Through the Internet and blogging software, the voices of the masses are now being heard loud and clear. Blogs (short for Web logs), have changed the way people communicate with friends and family, express their views of the world and even the way media report the news.
Blogs have made a huge splash since services like pioneer Blogger (blogger.com), LiveJournal (livejournal.com) and Movable Type (movabletype.org) began automating the process for bloggers, allowing neophytes and experts alike to create and easily update a personalized page with interactive features like comments, “trackbacks,” to see who has visited entries, and options to e-mail entries to others on any computer with Internet access.
Paul Bausch, a former Blogger senior developer, worked at the company until January 2001. He said blogs came at the right time as people were getting on the Internet and reading blogs.
“The ability to type into a box, push publish and have it up on the net instantly is powerful,” Bausch said.
Bausch’s Web site, onfocus.com, was one of the original blogs on the Internet along with those of other members of the
Blogger team.
“We were living our philosophy of putting our lives on the Internet,” Bausch said.
Bausch, who now independently develops Web sites and maintains ORBlogs.com, a Web site for Oregonian bloggers, said blogging is powerful because entries are able to reach a worldwide audience, but he wants to see more focus on smaller communities and
local news.
But even Bausch said he didn’t anticipate blogs would become a system for pundits and watchdogs to express views outside of mainstream media and even correct headline
stories.
Starting Your Blog The most popular blog services are Blogger (blogger.com), LiveJournal (livejournal.com), and Typepad (typepad.com). All offer new users many blog layout designs and basic customization options to personalize the blog format. Blogger gives users several options to personalize their blogs if they’re willing to learn code. Blog communities are a specialty of LiveJournal, and users can keep friends’ entries on their pages and meet new people with similar interests. Power users who can wade through advanced code may want to try all the features MovableType offers — it’s free if you have an Internet address or use your University Web space. If you want a MovableType-powered blog hosted by the company, Typepad offers different plans, ranging from in cost from $4.95 to $14.95. |
The best example of bloggers’ impact is when the “blogosphere” cried foul at CBS News and Dan Rather by publishing documents that invalidated President Bush’s National Guard service. Blogs proved, through the font type on the documents, that the document was a fraud created on a word processor despite CBS’ insistence it was not. Finally, the blog Little Green Footballs (littlegreenfootballs.com) recreated the document in Word and showed how identical it looked to the CBS documents.

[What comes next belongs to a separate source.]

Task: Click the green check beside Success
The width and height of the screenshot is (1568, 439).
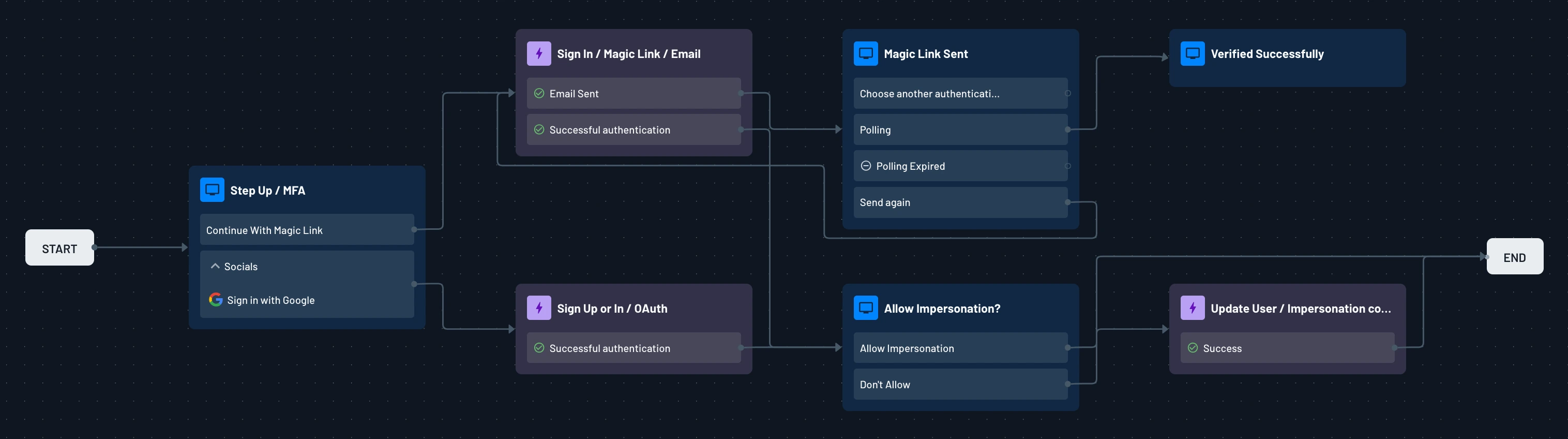Action: (1192, 347)
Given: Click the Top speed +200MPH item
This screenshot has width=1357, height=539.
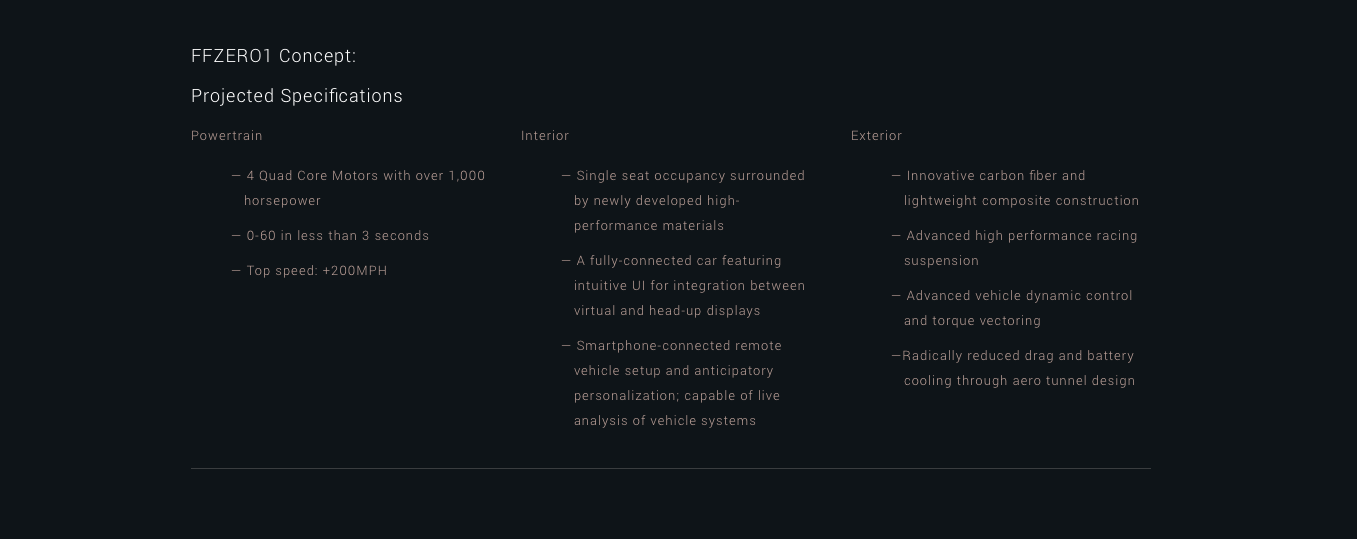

“The power of blogs to influence the news media and paint a more detailed picture of world happenings is all very empowering and, frankly, amazing when you consider that the whole blogging phenomenon is just a bunch of people posting on the Web,” University student and blogger Trevor Sehrer said.
Sehrer, however, said his blog, Life as News, focuses on him and his circle of friends. Created to send press releases to friends in lieu of repeating a story several times over, Sehrer’s site mimics the tone of the media as he reports on breaking developments in his life such as “Really Cool Leaf Examined, Put Back On Ground” and ” Area Student Views Star Wars Episode III Teaser Trailer, Desire To Camp Out Ensues.”
Other blogs take a more serious route and follow world events with personal commentary such as “Resistance is Futile!” (http://gullyborg.
typepad.com), a politically conservative blog by a University law student who uses the pseudonym “Gullyborg.” The blog is one of four Gullyborg maintains, one of which is another political blog called “Right Wing Blawger,” described as “trials and tribulations of a conservative law student stuck in liberal hell.”
“It’s therapy,” Gullyborg said. “I get to rant and rave without actually being confrontational with anyone.”
The blog uses Typepad blogging software provided by Movable Type to host and maintain it. Typepad isn’t free like Blogger or LiveJournal, but offers more extensive software features like categories, plug-ins for developers to customize blog tools and blog templates.
Still, Bausch said people will not always consider blogs to be a unique feature on the Web.
“Just like instant messaging, it will become a part of the fabric of the Internet,” he said.